**Given text:**
3. It can increase your appreciation for the silly side of Magic
When reading articles about how to play Elves to the best of my Elfin’ ability, I picked cards that I thought most likely to win games and no intention to include options that were off the beaten track. I couldn’t help but make mental notes (and Manaleak.com orders) for the cards that my heart wanted to play so, so much, but to which my head said no.
Then FNM happened. Heart 1: Head 0. GGWP.
I maindecked four copies of [c]Throne of the God Pharaoh[/c], alongside a [c]Selfless Spirit[/c] (purely for in-jokes with my friend and Team Modern teammate Chris) and nobody could stop me. I saw the Thrones as a potential option from the MTG Salvation article on Modern Elves (which is a great resource, by the way, if you’re into the deck!)
I didn’t do any particularly clever deck tech – I took out some [c]Elvish Visionary[/c]s and slammed in the Thrones. Definitely should have spent more time considering this if I wanted to win more games, but I have no regrets.
One of my friends who played the Team Modern event also had a desire to play something silly. He went further than me and built an entire new deck, and we had a [c]Throne of The God Pharaoh[/c] mirror match (though sadly I never got to play mine).

**Material shown:**

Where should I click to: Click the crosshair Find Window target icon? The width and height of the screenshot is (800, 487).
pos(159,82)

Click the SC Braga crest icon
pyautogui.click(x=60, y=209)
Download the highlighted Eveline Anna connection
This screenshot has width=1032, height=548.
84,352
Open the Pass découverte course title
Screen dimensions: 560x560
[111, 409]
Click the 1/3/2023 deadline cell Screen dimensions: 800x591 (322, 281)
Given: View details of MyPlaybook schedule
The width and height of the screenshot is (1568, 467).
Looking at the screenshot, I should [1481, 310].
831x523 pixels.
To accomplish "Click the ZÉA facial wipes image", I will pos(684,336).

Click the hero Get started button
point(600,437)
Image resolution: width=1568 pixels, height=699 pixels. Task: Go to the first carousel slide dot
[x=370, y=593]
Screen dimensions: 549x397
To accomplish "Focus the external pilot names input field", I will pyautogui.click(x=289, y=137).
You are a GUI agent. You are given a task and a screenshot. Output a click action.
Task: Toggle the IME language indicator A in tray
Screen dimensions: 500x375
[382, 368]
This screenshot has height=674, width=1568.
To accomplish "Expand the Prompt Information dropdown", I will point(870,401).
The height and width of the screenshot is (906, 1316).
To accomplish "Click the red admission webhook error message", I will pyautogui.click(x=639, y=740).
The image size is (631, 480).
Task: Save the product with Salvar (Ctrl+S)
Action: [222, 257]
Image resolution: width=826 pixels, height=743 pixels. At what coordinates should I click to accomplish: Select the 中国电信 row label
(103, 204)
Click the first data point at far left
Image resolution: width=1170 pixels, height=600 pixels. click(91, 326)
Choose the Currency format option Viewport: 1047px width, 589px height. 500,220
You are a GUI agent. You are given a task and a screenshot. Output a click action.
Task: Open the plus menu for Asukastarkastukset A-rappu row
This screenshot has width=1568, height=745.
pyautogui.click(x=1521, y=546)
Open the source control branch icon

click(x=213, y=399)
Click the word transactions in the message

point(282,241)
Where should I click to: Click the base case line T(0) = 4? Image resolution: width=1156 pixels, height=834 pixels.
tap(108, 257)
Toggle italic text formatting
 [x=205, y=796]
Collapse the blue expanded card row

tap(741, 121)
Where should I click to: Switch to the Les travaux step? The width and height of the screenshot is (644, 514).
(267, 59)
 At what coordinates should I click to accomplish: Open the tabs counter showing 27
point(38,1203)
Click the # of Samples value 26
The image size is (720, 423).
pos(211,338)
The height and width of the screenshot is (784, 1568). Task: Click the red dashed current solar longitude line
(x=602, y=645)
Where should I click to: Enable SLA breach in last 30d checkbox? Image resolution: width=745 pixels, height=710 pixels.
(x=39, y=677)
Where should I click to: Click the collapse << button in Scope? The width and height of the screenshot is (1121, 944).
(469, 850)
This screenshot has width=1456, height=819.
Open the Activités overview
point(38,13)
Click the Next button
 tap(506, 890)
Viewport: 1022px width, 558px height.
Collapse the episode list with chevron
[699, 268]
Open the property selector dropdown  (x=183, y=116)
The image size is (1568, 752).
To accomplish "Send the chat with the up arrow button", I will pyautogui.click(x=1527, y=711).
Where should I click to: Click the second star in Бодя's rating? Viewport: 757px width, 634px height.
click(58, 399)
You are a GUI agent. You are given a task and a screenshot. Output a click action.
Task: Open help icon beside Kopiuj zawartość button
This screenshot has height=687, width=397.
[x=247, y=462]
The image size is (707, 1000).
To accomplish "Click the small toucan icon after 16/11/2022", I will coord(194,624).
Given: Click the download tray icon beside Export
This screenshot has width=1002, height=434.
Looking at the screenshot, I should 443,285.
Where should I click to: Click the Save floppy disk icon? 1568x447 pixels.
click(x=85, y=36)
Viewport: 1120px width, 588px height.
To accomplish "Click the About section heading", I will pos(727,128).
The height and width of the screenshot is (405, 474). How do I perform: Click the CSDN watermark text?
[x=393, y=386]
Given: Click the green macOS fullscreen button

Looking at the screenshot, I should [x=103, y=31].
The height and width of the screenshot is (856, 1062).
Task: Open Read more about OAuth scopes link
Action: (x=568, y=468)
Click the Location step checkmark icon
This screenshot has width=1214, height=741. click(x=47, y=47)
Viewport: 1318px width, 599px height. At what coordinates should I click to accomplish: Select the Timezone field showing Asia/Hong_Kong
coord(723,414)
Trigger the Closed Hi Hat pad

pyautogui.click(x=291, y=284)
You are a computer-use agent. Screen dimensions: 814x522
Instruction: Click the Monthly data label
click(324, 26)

**Required actions:**
1. Answer these questions about the Elves text, each on its own line:
(a) How many copies of Throne of the God Pharaoh went into the main deck?
(b) Which card was removed to make room for the Thrones?
(c) In what article were the Thrones first seen as a possible option?
2. Reproduce the part of the Elves text between "One of my friends" and "to play mine).", inclusive.

**Task-by-task answers:**
1.
(a) Four.
(b) Elvish Visionary.
(c) The MTG Salvation article on Modern Elves.

2.
One of my friends who played the Team Modern event also had a desire to play something silly. He went further than me and built an entire new deck, and we had a [c]Throne of The God Pharaoh[/c] mirror match (though sadly I never got to play mine).